Who will pay for the pollution of wars?

Ποιος θα πληρώσει τους ρύπους των πολέμων;

On the night of March 7-8, it struck four oil facilities in and around , as part of wider attacks on more than 30 energy infrastructures in .

Thick black, toxic fumes blanketed the city, while soot and pollutants returned to the ground as “black rain”, also flowing into drainage systems, with fears of surface and groundwater pollution in a metropolis of more than nine million people. A few days later, the ecological damage of the war appeared thousands of kilometers away from the main field of conflict, near the coast of Sri Lanka.

The torpedoing of the Iranian frigate Dena by US forces caused an oil spill 20 kilometers long, threatening ecologically sensitive coastal zones, with local Sri Lankan authorities already beginning sampling and clean-up operations.

These are just two of more than 300 critical environmental incidents that he recorded, within the first 11 days of the war, in 12 countries of the wider region, the Conflict and Environment Observatory, a non-governmental organization based in the United Kingdom, with 232 of them already assessed for their environmental risk. According to the same data, the most frequent targets were military infrastructure, while at least 12 commercial ships had been hit in ports or in the Persian Gulf as of March 11, where at the beginning of the American operation “Epic Fury” about 150 tankers with crude oil and LNG were anchored.

Tons of carbon dioxide

In just the first two weeks since it began, the war produced more than 5 million tons of carbon dioxide equivalent (CO2e), an amount exceeding the corresponding average annual emissions of Iceland.
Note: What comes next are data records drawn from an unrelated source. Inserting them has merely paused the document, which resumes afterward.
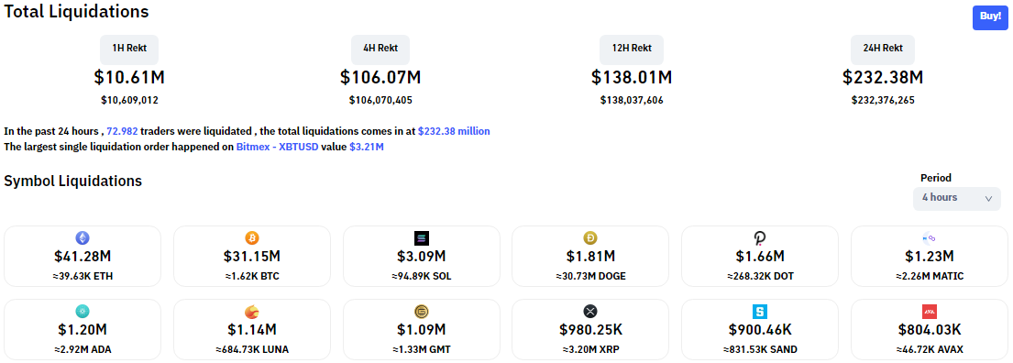Click the Ethereum coin icon
Screen dimensions: 1013x363
coord(83,238)
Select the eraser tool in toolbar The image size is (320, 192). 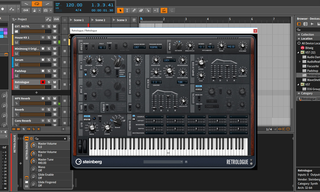[141, 10]
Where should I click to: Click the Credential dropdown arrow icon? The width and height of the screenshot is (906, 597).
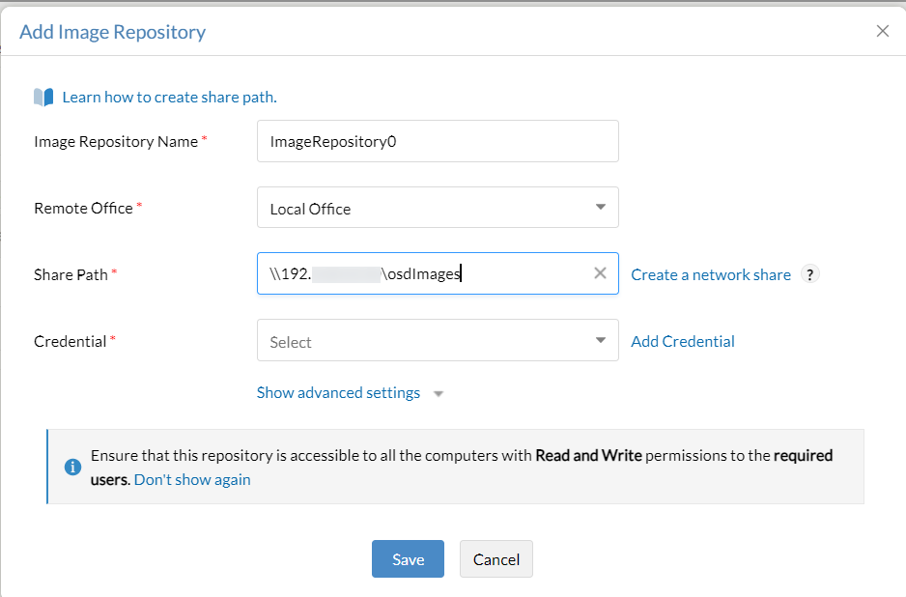[603, 340]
This is demonstrated by recent analysis by the progressive American climate and economic think tank Climate and Community Institute.

Almost 50% of CO emissions2e came from the damaged houses, buildings and infrastructure, while almost 1.8 million tons of CO2e were attributed to fuel burned in oil tanks, facilities and tankers.

Speaking to “Vima” o Patrick Biggerexecutive director of the Climate and Community Institute and lead author of the analysis, characterized the conflicts in the Middle East as “key point of intersection between geopolitics and geoeconomics». As he points out, “unprovoked military attacks targeting energy infrastructure are absolutely a form of climate destabilization».

Ukraine’s precedent is revealing. According to Mr. Bigger, the Russian attacks created a huge windfall for US fossil fuel companies by expanding the LNG market. These gains, he states in “Step,” “they are channeled back into new mining and new production around the world».

In theory, he adds, Europe should have already understood that “energy security can only be ensured by major investments in renewable energy sources». However, he warns that “not all countries will learn this lesson and certainly not the current US administration” which, in his estimation, will use high prices as a pretext to further expand fossil fuel production, thus leading to even greater climate destabilization.

The timeless question

A perennial issue remains not only the size of environmentally harmful emissions from war conflicts, but also the fact that these remain institutionally under-registered. As Mr. Bigger points out, “military emissions have been deliberately excluded from the accounting methodologies of the United Nations Framework Convention on Climate Change since the 1990s”while even today “there is no generally accepted methodology for valuing wartime emissions.”

This means that the actual climate footprint of conflicts is often calculated retrospectively by independent researchers rather than by a coherent international accountability system. For him, more data is only useful if it leads to meaningful results: “Recording would only make sense if the purpose was to assign responsibility for ecocide and climate damage caused by wars of aggression.” The debate, therefore, is not only about the scientific measurement of the war, but also whether its environmental damage will ever acquire real legal and diplomatic weight.

At this point her intervention Theodotas Nantsouhead of environmental policy at WWF Greece, gives the issue its purest political dimension. Speaking to “Vima”, he talks about “a human tragedy, but also an ecological disaster of global proportions, with consequences that will last longer than the conflict itself”while it characterizes the bombing of fossil fuel facilities “environmental crime”.

Its observation gains more weight if seen next to Ukraine. Three years of war have already been linked to around 237 million tonnes of CO₂e, an amount comparable to the annual emissions of Belgium, Ireland and Austria combined, and an estimated social cost of around $43 billion. For Ms Natsu, the two wars in Europe’s neighborhood demonstrate that dependence on hydrocarbons is at once a source of conflict, instability, geopolitical dependency as well as environmental destruction. “Weaning off fossil fuels”emphasizes, “it is a recipe for peace, but also an imperative for stability, energy security and environmental protection”.